Aussi l’installation devient indépendante de la batterie et peut fonctionner indéfiniment tant que la haute tension est présente sur la voiture. Celle-ci peut être fournie soit par une loco électrique, soit par une loco diesel (ou un fourgon) équipé d’une génératrice 3 000 V, soit par une prise fixe de 3 000 V également. Les voitures M4 ne peuvent plus être chauffées à la vapeur et se présentent donc comme les premières voitures purement électriques de la SNCB.

 Encore une primeur de taille : l’armoire d’appareillage électrique

Pour la première fois, on a réussi à rassembler tout l’appareillage basse tension d’une voiture dans une seule armoire électrique représentant ce qu’il y a de plus moderne pour le moment.
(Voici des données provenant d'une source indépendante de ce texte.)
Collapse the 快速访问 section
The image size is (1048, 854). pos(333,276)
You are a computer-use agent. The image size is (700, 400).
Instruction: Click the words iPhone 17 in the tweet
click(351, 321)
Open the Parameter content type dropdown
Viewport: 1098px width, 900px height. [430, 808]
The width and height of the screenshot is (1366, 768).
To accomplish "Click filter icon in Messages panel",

Tous les appareils sont montés sur des cartes ou des blocs enfichables et aisément remplaçâmes en cas de défaut ou de panne. La carte défectueuse peut alors être tranquillement réparée en atelier. Outre l’appareil de sonorisation, les commandes pour le chef garde et la régulation électronique du chauffage, l’armoire comprend également le désenrayeur électronique et surtout un dispositif offrant une possibilité étendue de diagnose. Un voyant rouge prévient qu’une défaillance a eu lieu dans l’installation électrique. Un technicien compétent peut alors, grâce à la diagnose, rechercher rapidement l’élément en défaut et le remplacer.

L’armoire d’apparerillages.

 Bogies et frein

La caisse des M4 repose sur des bogies modernes du type Y 32 comprenant l’équipement de frein. Celui-ci est constitué par des freins à disques combinés avec des sabots nettoyeurs. La rotation du bogie est reprise par les gros ressorts verticaux qui assurent également la suspension transversale. Les câbles reliés à la caisse entraînent le bogie.
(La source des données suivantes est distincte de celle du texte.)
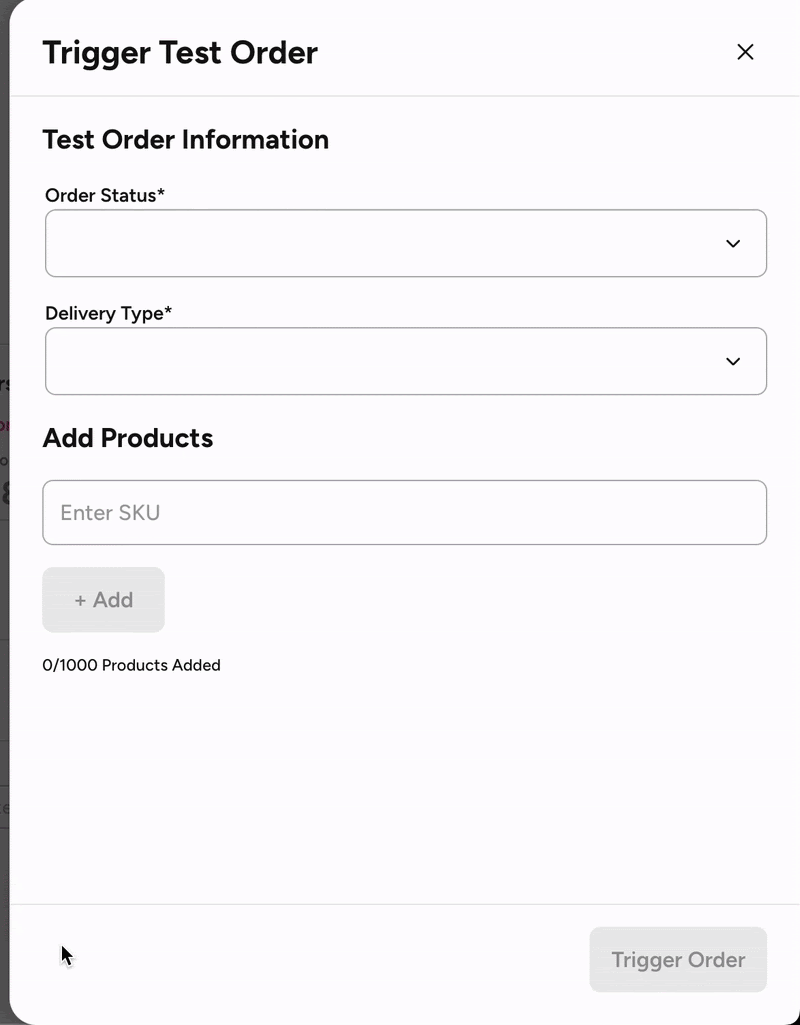Image resolution: width=800 pixels, height=1025 pixels.
Task: Click the Order Status* field label
Action: coord(105,196)
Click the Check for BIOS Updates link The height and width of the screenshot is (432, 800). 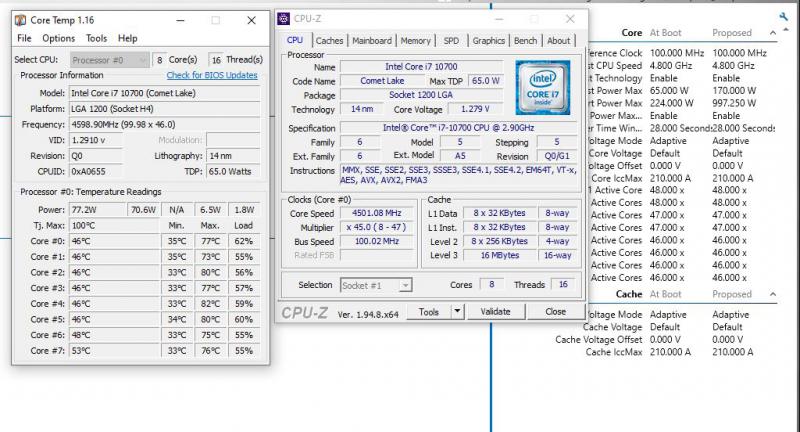coord(213,76)
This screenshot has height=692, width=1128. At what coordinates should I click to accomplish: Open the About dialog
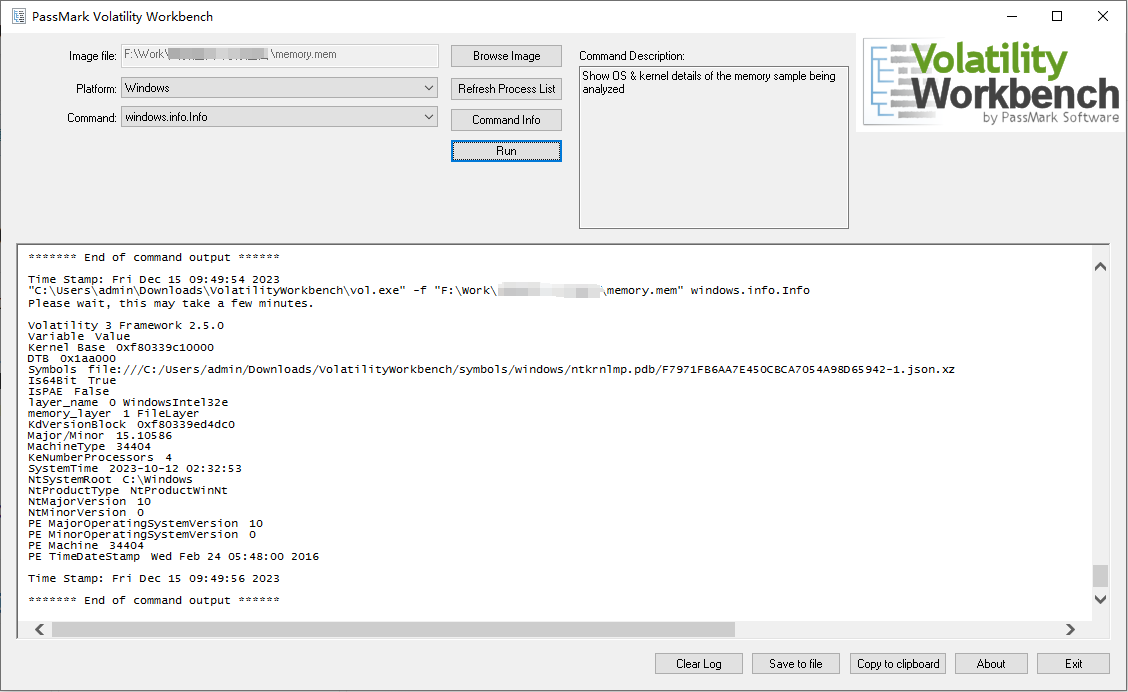tap(990, 664)
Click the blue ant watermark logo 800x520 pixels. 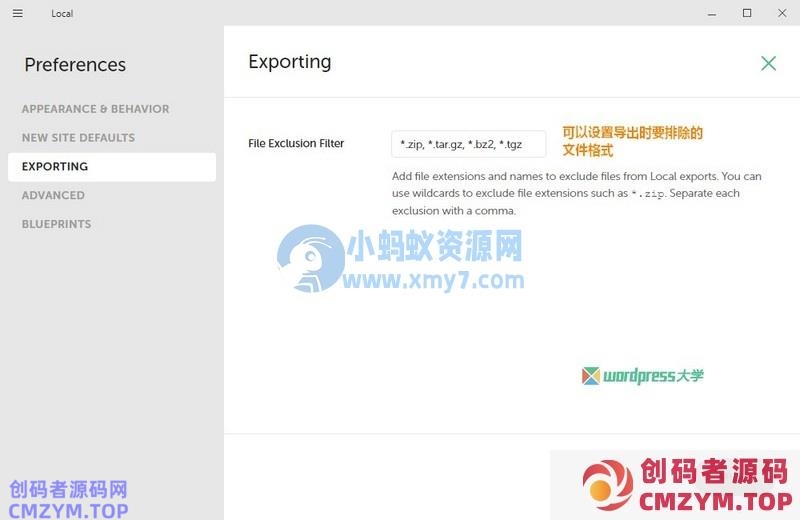pyautogui.click(x=308, y=257)
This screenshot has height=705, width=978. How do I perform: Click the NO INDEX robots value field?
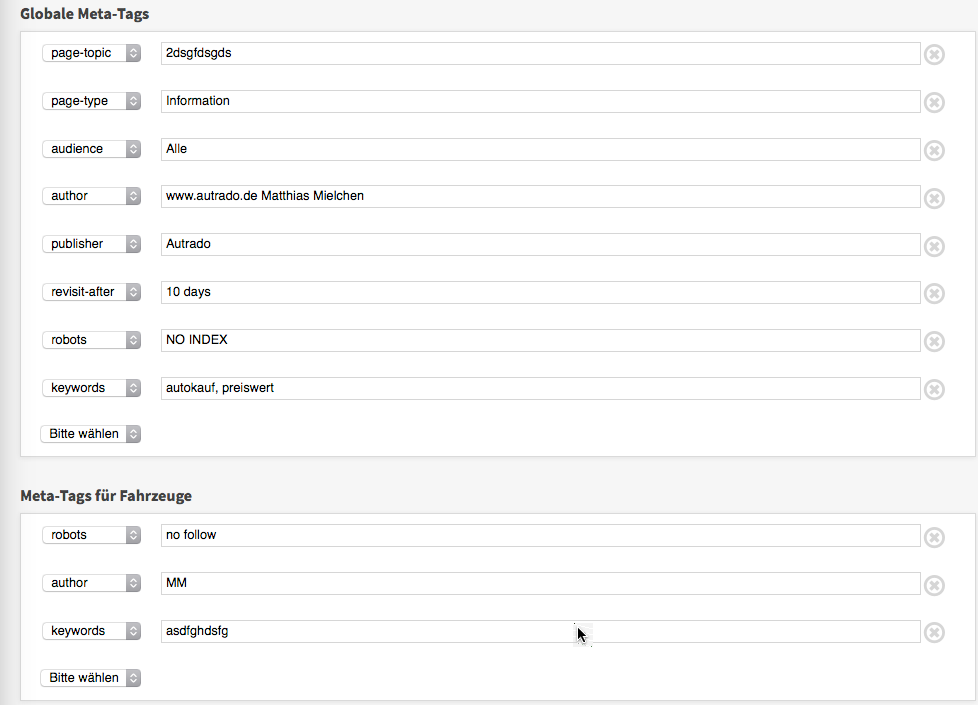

En douceur grâce aux bogies Y 32.

 Bon voyage

Grâce à son aspect intérieur familier et détendu et à sa technique de pointe, la voiture M4 A possède tout pour plaire au voyageur. Nous lui souhaitons de tout cœur « bon voyage ».

Enfin, nous désirons adresser nos remerciements les plus vifs à tous ceux qui ont rendu possible cette réalisation, aussi bien aux agents des services intéressés de la SNCB, qu’à ceux du constructeur. Tous peuvent être fiers du résultat obtenu.

Caractéristiques techniques de la M4 A :
Constructeur Constructions ferroviaires et métalliques (BN)
Longueur totale 24,26 m
Poids 38 400 k
Nombre de places assises fumeurs : 32 72
non-fumeurs : 40
Places debout sur les plates-formes 30
Bogies : type Y 32
Poids ± 6000k
diamètre de la roue 890 mm
Vitesse maximum 160 km/h
frein (disque et sabot) KNORR : KEZ-CSL-ALP
Fournisseur d’énergie convertisseur statique ACEC
puissance 12 kw
tension d’entrée 3 000 V DC
tensions de sortie 24 V DC (9 kw)
220 V DC (3 kw)
220 V AC, 50 HZ (300 W)
Chauffage électrique
type air puisé à éjecto-inducteurs de Friedmann-Manta
puissance 2x20,8kw à 3 000W
débit d’air 1 250 m³/h en hiver
1 800 m³/h en été
régulation Brown Bovery
Eclairage des compartiments tubes fluorescents : Philips 27 W et 13 W
puissance 1 908 W
niveau d’éclairage 430 lux
Armoire d’appareillages système modulaire 19 pouces « Internaz » AEG
Sonorisation Neumann avec « ding-dong » et communication téléphonique avec la loco.